### EXERCISE DIRECTIONS
Word for word, restate the line containing "Switch to the Essentials workspace" and all the lines that come after it in the entries below. Include nothing from before it.
═════ EXERCISE DATA
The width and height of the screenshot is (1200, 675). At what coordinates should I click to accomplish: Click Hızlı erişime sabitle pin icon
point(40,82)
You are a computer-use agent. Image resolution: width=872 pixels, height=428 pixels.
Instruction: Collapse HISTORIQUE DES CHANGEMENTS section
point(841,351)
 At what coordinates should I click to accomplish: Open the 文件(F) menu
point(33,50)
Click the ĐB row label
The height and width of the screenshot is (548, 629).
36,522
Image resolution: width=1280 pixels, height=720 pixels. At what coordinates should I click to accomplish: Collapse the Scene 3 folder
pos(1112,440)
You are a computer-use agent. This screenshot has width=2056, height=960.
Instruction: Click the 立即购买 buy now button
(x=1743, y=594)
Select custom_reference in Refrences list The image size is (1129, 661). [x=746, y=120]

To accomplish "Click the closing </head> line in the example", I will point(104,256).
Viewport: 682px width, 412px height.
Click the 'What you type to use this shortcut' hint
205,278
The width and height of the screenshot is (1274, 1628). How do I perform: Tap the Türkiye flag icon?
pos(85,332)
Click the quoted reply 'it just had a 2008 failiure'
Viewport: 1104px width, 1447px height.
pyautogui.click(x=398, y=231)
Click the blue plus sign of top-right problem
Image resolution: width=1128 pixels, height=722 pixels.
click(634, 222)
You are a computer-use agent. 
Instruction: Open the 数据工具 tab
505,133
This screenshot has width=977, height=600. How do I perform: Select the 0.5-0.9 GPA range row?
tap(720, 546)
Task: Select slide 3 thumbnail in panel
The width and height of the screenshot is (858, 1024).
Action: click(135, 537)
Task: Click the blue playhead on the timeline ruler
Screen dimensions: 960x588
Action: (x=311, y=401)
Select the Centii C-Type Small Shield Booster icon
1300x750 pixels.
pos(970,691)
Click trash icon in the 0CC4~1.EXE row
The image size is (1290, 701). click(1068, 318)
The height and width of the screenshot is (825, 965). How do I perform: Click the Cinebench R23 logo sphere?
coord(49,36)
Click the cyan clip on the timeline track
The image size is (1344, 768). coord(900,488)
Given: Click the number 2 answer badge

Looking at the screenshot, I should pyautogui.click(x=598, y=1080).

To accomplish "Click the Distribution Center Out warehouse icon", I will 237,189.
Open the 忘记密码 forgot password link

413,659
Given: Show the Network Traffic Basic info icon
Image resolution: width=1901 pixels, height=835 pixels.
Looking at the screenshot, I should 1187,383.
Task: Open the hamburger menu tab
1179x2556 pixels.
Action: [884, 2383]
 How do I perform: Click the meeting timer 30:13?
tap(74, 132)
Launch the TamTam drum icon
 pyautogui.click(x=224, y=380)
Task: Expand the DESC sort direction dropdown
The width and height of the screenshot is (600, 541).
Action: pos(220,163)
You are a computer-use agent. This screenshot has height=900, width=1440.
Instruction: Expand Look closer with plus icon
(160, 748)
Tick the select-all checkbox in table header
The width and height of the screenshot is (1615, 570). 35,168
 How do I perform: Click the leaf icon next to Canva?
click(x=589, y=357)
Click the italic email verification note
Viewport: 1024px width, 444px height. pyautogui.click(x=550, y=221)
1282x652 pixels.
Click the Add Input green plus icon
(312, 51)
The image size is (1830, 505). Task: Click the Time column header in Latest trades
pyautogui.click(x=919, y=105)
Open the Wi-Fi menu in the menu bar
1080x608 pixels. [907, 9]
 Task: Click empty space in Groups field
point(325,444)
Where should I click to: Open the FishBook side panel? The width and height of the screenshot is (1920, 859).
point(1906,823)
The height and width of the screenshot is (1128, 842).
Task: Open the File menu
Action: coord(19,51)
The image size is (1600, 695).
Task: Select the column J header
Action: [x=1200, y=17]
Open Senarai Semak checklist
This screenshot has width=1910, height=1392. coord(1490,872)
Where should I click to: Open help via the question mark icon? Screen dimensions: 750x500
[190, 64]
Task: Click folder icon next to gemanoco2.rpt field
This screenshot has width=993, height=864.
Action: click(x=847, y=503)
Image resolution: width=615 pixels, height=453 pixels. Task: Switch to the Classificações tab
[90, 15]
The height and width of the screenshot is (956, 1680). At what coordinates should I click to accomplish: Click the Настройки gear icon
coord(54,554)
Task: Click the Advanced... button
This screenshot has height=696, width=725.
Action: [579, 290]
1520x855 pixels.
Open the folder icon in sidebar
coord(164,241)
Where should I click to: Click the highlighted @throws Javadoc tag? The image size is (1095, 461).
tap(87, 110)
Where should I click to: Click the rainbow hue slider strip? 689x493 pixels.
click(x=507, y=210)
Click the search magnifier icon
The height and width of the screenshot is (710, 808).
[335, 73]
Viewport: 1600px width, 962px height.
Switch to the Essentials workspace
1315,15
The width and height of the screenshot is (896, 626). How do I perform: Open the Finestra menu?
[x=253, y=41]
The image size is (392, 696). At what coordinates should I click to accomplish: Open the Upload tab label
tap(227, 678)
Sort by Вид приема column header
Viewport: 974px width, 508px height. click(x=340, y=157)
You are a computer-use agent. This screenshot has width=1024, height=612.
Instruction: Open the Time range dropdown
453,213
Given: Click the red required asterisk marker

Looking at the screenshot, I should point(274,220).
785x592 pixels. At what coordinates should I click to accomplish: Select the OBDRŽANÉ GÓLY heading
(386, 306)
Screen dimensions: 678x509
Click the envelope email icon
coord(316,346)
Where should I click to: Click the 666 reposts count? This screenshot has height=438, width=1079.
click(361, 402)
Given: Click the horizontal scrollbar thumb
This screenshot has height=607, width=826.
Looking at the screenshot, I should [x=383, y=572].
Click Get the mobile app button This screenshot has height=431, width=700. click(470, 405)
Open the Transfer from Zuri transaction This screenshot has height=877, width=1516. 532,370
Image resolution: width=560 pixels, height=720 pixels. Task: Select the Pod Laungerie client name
══════════
### EXERCISE SOLUTION
Switch to the Essentials workspace
1315,15
The width and height of the screenshot is (896, 626). How do I perform: Open the Finestra menu?
[x=253, y=41]
The image size is (392, 696). At what coordinates should I click to accomplish: Open the Upload tab label
tap(227, 678)
Sort by Вид приема column header
Viewport: 974px width, 508px height. click(x=340, y=157)
You are a computer-use agent. This screenshot has width=1024, height=612.
Instruction: Open the Time range dropdown
453,213
Given: Click the red required asterisk marker

Looking at the screenshot, I should point(274,220).
785x592 pixels. At what coordinates should I click to accomplish: Select the OBDRŽANÉ GÓLY heading
(386, 306)
Screen dimensions: 678x509
Click the envelope email icon
coord(316,346)
Where should I click to: Click the 666 reposts count? This screenshot has height=438, width=1079.
click(361, 402)
Given: Click the horizontal scrollbar thumb
This screenshot has height=607, width=826.
Looking at the screenshot, I should [x=383, y=572].
Click Get the mobile app button This screenshot has height=431, width=700. click(470, 405)
Open the Transfer from Zuri transaction This screenshot has height=877, width=1516. 532,370
Image resolution: width=560 pixels, height=720 pixels. Task: Select the Pod Laungerie client name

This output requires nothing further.